### Les lignes
***

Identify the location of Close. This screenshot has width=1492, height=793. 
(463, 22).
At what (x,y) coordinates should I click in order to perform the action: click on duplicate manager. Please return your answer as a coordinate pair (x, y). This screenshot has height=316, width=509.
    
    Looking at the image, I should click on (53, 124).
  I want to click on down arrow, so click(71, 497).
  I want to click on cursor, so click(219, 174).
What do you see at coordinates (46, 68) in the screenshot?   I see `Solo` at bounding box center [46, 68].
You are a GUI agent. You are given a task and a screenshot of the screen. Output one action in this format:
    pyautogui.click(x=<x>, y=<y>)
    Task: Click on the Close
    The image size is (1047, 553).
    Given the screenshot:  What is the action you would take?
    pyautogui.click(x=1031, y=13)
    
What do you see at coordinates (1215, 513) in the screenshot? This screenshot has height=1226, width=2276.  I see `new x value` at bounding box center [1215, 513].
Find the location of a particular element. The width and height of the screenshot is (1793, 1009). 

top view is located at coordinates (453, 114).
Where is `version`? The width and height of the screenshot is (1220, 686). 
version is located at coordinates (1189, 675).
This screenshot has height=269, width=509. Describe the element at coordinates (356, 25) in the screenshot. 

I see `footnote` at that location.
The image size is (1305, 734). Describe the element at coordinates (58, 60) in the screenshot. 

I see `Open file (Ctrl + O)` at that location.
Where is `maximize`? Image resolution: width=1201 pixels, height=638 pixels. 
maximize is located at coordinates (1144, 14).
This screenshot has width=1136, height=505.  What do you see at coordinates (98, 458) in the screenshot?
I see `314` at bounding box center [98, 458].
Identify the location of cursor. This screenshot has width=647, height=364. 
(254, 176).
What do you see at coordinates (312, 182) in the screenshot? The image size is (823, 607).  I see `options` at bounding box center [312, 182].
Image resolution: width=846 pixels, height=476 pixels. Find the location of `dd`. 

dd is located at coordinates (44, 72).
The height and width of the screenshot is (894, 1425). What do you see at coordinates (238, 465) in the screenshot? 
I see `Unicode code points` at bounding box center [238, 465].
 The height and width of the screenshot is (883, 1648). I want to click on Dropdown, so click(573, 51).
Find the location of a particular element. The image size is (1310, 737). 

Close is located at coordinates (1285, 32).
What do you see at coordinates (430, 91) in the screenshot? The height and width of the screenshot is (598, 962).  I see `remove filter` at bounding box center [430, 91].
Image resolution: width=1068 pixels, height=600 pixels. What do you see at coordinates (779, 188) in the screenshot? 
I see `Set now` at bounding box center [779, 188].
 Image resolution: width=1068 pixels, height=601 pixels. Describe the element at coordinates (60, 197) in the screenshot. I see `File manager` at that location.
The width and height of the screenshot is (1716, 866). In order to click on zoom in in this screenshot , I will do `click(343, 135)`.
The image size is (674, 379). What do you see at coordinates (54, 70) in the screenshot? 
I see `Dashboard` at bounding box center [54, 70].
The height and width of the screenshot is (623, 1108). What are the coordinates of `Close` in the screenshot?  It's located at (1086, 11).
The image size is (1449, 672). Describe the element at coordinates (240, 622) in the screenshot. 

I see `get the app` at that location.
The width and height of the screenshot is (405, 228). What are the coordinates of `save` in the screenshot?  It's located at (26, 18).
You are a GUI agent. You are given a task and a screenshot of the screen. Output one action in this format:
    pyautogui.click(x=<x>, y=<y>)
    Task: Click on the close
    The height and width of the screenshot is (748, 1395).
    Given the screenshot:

***

### Objectif
Reproduisez à l'identique les lignes comprises entre celle qui contient « Image resolution: width=1068 pixels, height=600 » et celle qui contient « The width and height of the screenshot is (405, 228). », ces deux lignes incluses.

### Résultat attendu
Image resolution: width=1068 pixels, height=600 pixels. What do you see at coordinates (779, 188) in the screenshot? 
I see `Set now` at bounding box center [779, 188].
 Image resolution: width=1068 pixels, height=601 pixels. Describe the element at coordinates (60, 197) in the screenshot. I see `File manager` at that location.
The width and height of the screenshot is (1716, 866). In order to click on zoom in in this screenshot , I will do `click(343, 135)`.
The image size is (674, 379). What do you see at coordinates (54, 70) in the screenshot? 
I see `Dashboard` at bounding box center [54, 70].
The height and width of the screenshot is (623, 1108). What are the coordinates of `Close` in the screenshot?  It's located at (1086, 11).
The image size is (1449, 672). Describe the element at coordinates (240, 622) in the screenshot. 

I see `get the app` at that location.
The width and height of the screenshot is (405, 228). What are the coordinates of `save` in the screenshot?  It's located at (26, 18).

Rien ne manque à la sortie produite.